[Begin]

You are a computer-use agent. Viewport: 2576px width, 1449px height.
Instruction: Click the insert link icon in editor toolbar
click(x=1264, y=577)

[End]
[Begin]

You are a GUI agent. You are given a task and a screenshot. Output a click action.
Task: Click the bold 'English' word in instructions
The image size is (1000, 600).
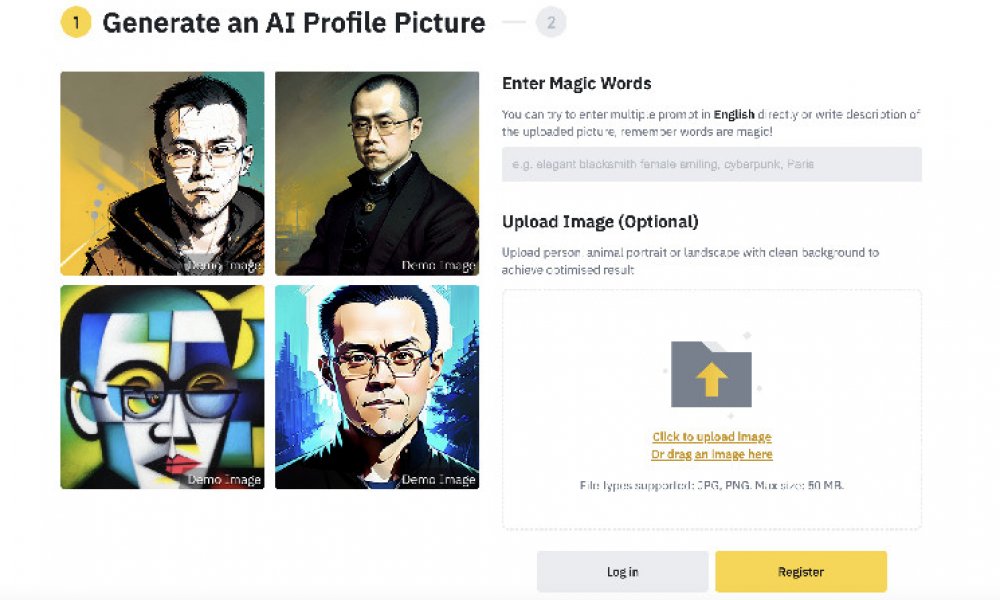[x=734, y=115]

[End]

Rewrite the data from the line containing "You are a GUI" through the line containing "[x=734, y=115]" as a JSON list of strings, one string per line, with blank lines skipped. Leave the pictures out of the result.

[
  "You are a GUI agent. You are given a task and a screenshot. Output a click action.",
  "Task: Click the bold 'English' word in instructions",
  "The image size is (1000, 600).",
  "[x=734, y=115]"
]